Opdrachten:
1) Som alle rollen op die de gemeente volgens de tekst over Westergouwe kan vervullen bij (de uitvoering van) duurzaamheid.
2) Breid de tekst over Westergouwe uit door verder te schrijven na de laatste zin die hieronder staat.

Tekstfragment:
---
Ambities & doelstellingen Het collegeprogramma 2010 – 2014 “Samen werken aan Gouda In het collegeprogramma is Westergouwe genoemd bij de ster voor duurzaamheid. Het college heeft als ambitie om ervoor te zorgen dat binnen de financiële mogelijkheden duurzaam wordt gebouwd. Westergouwe wordt een groenblauwe, duurzame wijk. De ontwikkeling Westergouwe valt vooral onder twee aandachtsgebieden binnen het Uitvoeringsprogramma Duurzaamheid: duurzame inrichting en beheer van de gebouwde omgeving en de duurzame inrichting en beheer van de openbare ruimte. In dit programma ondersteunt de gemeente de aanpak van het Rijk voor het stapsgewijs verlagen van de 1 Energie Prestatie Coëfficiënt (EPC) . Het Uitvoeringsprogramma Duurzaamheid beschrijft verschillende rollen waarin de gemeente op kan treden als het gaat om (uitvoering van) duurzaamheid: - Faciliteren (initiatieven van derden); - Educatie en communicatie (voorlichtingsrol) - Opdrachtverlening (vooral t.b.v. eigen organisatie); - Overheidstaak; vergunningverlening/handhaving (waaronder controle op de bouwplaats) Al deze rollen zijn min of meer inzetbaar, afhankelijk van de doelen die worden nagestreefd. In het actieprogramma Energie 2012 – 2014 kiest het college voor een ‘voorloper scenario’ met de ambitie om in 2040 CO2-neutraal te zijn. CO2-neutraliteit betekent dat het energieverbruik zo georganiseerd is dat emissies door het gebruik van fossiele brandstoffen gecompenseerd wordt door elders projecten te realiseren die CO2 emissies beperken. Het college realiseert zich daarbij dat het voor het halen van die doestelling mede afhankelijk is van technologische ontwikkelingen die een versnelling van de beweging naar energieneutraliteit mogelijk maken, evenals van medewerking van andere partijen en gemeenten in de regio, m.n. om windenergie op te wekken. Voorgestelde beleidsmaatregelen uit de programma’s: Door bij de voorbelasting een eis te hanteren van maximaal 30 cm zakking in 30 jaar ontstaat een langere levensduur voor de hele boven- en ondergrondse infrastructuur. Op duurzaam opgehoogde ondergrond blijven bomen langer leven en wordt de levensduur van straten en riolen verlengd. Op deze manier wordt de technische levensduur van wegen maatgevend voor vervanging in plaats van verzakking. Dit is duurzamer en levert een kostenbesparing op.
1
Zie de bijlage voor toelichting.
---
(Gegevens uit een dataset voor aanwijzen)
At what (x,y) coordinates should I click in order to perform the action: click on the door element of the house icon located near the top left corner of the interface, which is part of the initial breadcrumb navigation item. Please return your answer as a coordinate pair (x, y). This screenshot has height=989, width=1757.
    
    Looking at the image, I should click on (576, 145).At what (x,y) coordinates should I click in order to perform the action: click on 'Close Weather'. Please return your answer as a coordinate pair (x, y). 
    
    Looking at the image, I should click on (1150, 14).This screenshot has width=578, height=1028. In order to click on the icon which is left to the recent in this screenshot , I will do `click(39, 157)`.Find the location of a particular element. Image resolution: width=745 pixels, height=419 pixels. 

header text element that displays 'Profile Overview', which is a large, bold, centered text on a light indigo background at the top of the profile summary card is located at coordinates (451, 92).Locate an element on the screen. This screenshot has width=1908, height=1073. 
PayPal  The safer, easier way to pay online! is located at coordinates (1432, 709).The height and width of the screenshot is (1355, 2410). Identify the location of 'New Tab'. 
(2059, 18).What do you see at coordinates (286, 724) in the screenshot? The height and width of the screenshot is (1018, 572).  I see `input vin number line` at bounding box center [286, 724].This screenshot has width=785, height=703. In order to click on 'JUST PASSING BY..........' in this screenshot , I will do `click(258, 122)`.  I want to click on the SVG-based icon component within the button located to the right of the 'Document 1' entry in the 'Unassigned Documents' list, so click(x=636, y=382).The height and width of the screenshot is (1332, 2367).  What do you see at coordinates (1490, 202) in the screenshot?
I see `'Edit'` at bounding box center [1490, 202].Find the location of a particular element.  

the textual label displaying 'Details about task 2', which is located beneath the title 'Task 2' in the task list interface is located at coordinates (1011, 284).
---
Antwoorden:
1)
- Faciliteren (initiatieven van derden)
- Educatie en communicatie (voorlichtingsrol)
- Opdrachtverlening (vooral t.b.v. eigen organisatie)
- Overheidstaak; vergunningverlening/handhaving (waaronder controle op de bouwplaats)

2)
Pagina 4
Bij het opstellen van de programma’s van eisen wordt structureel de Leidraad Inrichting Openbare Ruimte toegepast. Deze bevat onder andere de checklist maatregelen uit het nationaal pakket DUBO GWW. 2 De gemeente facilitereert het toepassen van de indicatoren Duurzaamheid Prestatie op Locatie (DPL) en 2 Gemeentelijke Praktijk Richtlijn Gebouw (GPR) bij de ontwikkeling. Voor openbare verlichting wordt de in het “beleidsplan openbare verlichting” geformuleerde beleidslijn gevolgd. Dat betekent dat bij grootschalige investeringen binnen de bestaande budgetten wordt gekeken wat de meest energiezuinige mogelijkheden zijn. Hierin is een continue afweging met veiligheid. Richting geven aan inrichting en beheer van de openbare groenelementen, zodat ook op lange termijn het openbaar groen optimaal voldoet aan de Goudse wensen. Het groenstructuurplan is toetsingskader voor bouwplanontwikkelingen en voor plannen voor inrichting en beheer van de openbare ruimte, waaronder het groen. Voor elke gekapte boom komt een nieuwe boom terug. Voor het bouwafval tijdens de bouw wordt het rijksbeleid gevolgd. Dit wordt redelijk compleet afgedicht door regelgeving in het Bouwbesluit. De bepalingen zijn erop gericht om optimaal hergebruik van materialen uit bouw- en sloopafval mogelijk te maken. De stoffen die gescheiden moeten worden zijn vermeld in de regeling. Alle afvalstoffen dienen in principe op het bouw- of sloopterrein zelf gescheiden te worden en daarna gescheiden van elkaar te worden afgevoerd.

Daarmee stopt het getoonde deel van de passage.